------ SUPPLIED MATERIAL ------
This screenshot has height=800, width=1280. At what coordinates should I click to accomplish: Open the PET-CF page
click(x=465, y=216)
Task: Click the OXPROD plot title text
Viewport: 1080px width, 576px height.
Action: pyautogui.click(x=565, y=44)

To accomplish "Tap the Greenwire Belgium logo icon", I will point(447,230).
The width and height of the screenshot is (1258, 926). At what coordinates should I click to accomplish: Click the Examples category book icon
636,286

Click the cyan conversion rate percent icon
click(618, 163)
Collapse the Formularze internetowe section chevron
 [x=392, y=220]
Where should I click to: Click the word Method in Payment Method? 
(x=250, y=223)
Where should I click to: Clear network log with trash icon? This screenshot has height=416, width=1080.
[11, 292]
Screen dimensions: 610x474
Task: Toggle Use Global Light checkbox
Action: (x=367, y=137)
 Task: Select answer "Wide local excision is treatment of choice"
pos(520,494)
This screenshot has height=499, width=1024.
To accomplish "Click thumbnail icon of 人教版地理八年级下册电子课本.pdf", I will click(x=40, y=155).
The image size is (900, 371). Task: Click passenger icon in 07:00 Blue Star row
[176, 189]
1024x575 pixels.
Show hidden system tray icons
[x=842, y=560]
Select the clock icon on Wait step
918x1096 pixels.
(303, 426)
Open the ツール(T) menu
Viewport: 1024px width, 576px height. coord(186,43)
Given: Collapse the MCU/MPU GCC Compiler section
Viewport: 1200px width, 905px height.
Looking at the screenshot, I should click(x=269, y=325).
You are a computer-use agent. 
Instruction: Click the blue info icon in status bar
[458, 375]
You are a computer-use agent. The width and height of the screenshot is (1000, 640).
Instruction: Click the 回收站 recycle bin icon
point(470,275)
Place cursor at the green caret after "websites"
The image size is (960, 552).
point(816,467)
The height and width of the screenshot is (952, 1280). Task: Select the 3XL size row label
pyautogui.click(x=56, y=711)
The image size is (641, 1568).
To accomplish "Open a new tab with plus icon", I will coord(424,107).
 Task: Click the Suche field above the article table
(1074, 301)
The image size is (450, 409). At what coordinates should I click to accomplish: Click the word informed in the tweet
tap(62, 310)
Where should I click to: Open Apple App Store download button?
------
WORK REQUIRED: Set down each entry again, unchanged.

RESULT:
This screenshot has height=800, width=1280. At what coordinates should I click to accomplish: Open the PET-CF page
click(x=465, y=216)
Task: Click the OXPROD plot title text
Viewport: 1080px width, 576px height.
Action: pyautogui.click(x=565, y=44)

To accomplish "Tap the Greenwire Belgium logo icon", I will point(447,230).
The width and height of the screenshot is (1258, 926). At what coordinates should I click to accomplish: Click the Examples category book icon
636,286

Click the cyan conversion rate percent icon
click(618, 163)
Collapse the Formularze internetowe section chevron
 [x=392, y=220]
Where should I click to: Click the word Method in Payment Method? 
(x=250, y=223)
Where should I click to: Clear network log with trash icon? This screenshot has height=416, width=1080.
[11, 292]
Screen dimensions: 610x474
Task: Toggle Use Global Light checkbox
Action: (x=367, y=137)
 Task: Select answer "Wide local excision is treatment of choice"
pos(520,494)
This screenshot has height=499, width=1024.
To accomplish "Click thumbnail icon of 人教版地理八年级下册电子课本.pdf", I will click(x=40, y=155).
The image size is (900, 371). Task: Click passenger icon in 07:00 Blue Star row
[176, 189]
1024x575 pixels.
Show hidden system tray icons
[x=842, y=560]
Select the clock icon on Wait step
918x1096 pixels.
(303, 426)
Open the ツール(T) menu
Viewport: 1024px width, 576px height. coord(186,43)
Given: Collapse the MCU/MPU GCC Compiler section
Viewport: 1200px width, 905px height.
Looking at the screenshot, I should click(x=269, y=325).
You are a computer-use agent. 
Instruction: Click the blue info icon in status bar
[458, 375]
You are a computer-use agent. The width and height of the screenshot is (1000, 640).
Instruction: Click the 回收站 recycle bin icon
point(470,275)
Place cursor at the green caret after "websites"
The image size is (960, 552).
point(816,467)
The height and width of the screenshot is (952, 1280). Task: Select the 3XL size row label
pyautogui.click(x=56, y=711)
The image size is (641, 1568).
To accomplish "Open a new tab with plus icon", I will coord(424,107).
 Task: Click the Suche field above the article table
(1074, 301)
The image size is (450, 409). At what coordinates should I click to accomplish: Click the word informed in the tweet
tap(62, 310)
Where should I click to: Open Apple App Store download button?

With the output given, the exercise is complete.